São Paulo- Um avião americano bombardeou, por engano, tropas britânicas no sul do Afeganistão, matando três soldados e ferindo dois gravemente. A patrulha havia pedido apoio aéreo para uma ação contra insurgentes do grupo fundamentalista Taleban perto da cidade de Kajaki, na província de Helmand. Segundo comunicado do Ministério da Defesa britânico, dois caças F-15 responderam ao chamado, mas apenas uma bomba foi lançada.
O secretário da Defesa do Reino Unido, Des Browne, disse lamentar as mortes, e reconheceu a bomba como a causa mais provável, mas evitou críticas ao aliado da Otan (Organização do Tratado do Atlântico Norte). O secretário sublinhou que os caças atuaram mediante solicitação britânica.
Este pode ser o terceiro episódio fatal de fogo amigo no Afeganistão. Há suspeitas de que as mortes de dois soldados britânicos, ainda sob investigação, tenham sido causadas pelos americanos. No Iraque, os EUA já provocaram 12 baixas nas tropas do Reino Unido.
Missões aéreas são controversas entre militares britânicos. O incidente de quinta aumenta a pressão por mudanças na estratégia de ocupação da Otan, que mantém soldados no Afeganistão desde 2001, quando agiu para derrubar o governo do Taleban, acusado de dar abrigo a Osama bin Laden.
O jornal ''New York Times'' publicou em julho relato de um oficial não-identificado que contou ter solicitado o fim da atuação das Forças Especiais dos EUA na região controlada pelo Reino Unido. Segundo ele, os bombardeios na província de Helmand e as morte de civis estariam dificultando as relações com os habitantes locais.

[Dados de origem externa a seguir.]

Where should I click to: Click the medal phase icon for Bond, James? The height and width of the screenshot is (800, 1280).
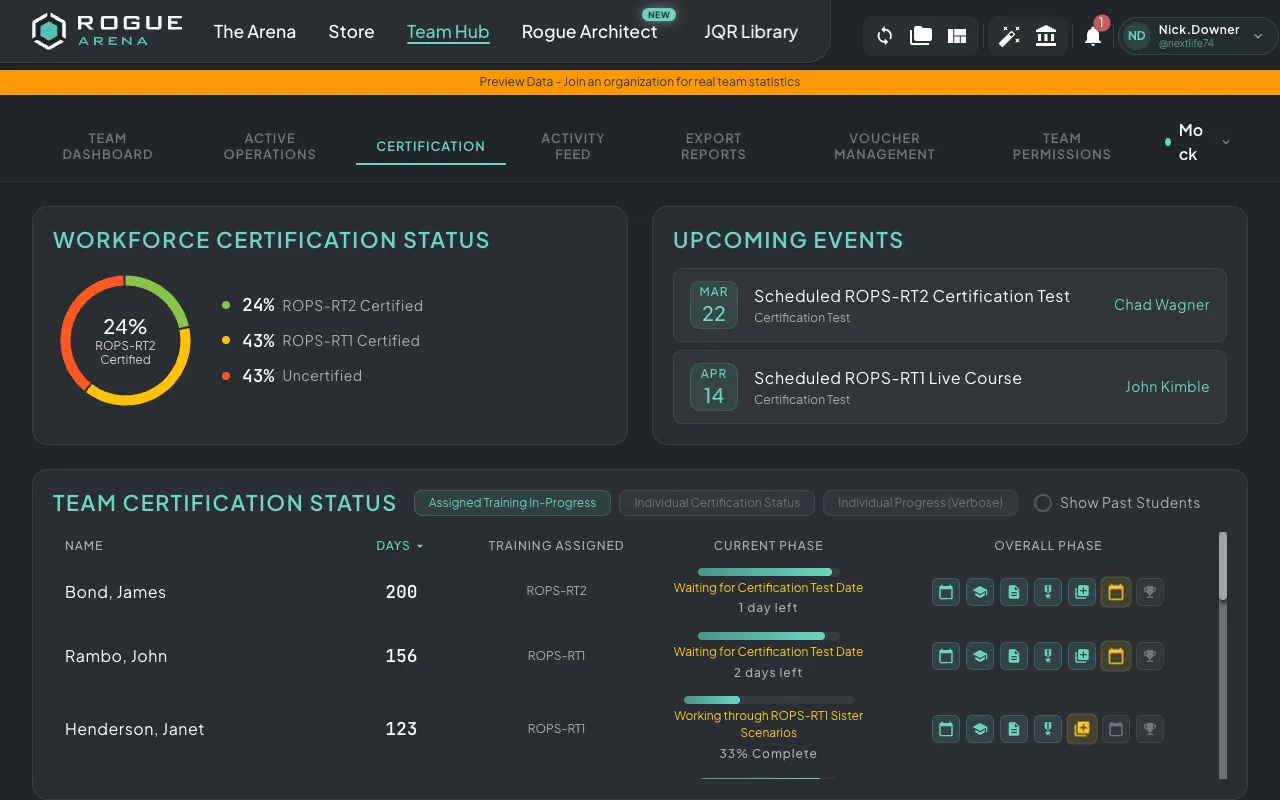pos(1047,592)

O comando britânico rebateu as críticas com a afirmação de que o número de vítimas civis é pequeno em relação ao benefício estratégico dos bombardeios. A morte acidental dos soldados, porém, aumenta o ceticismo das tropas.
No Exército britânico, é hegemônica a visão de que o sucesso das missões de paz depende essencialmente da boa relação com a população local, enquanto a abordagem americana privilegia o combate às milícias rebeldes.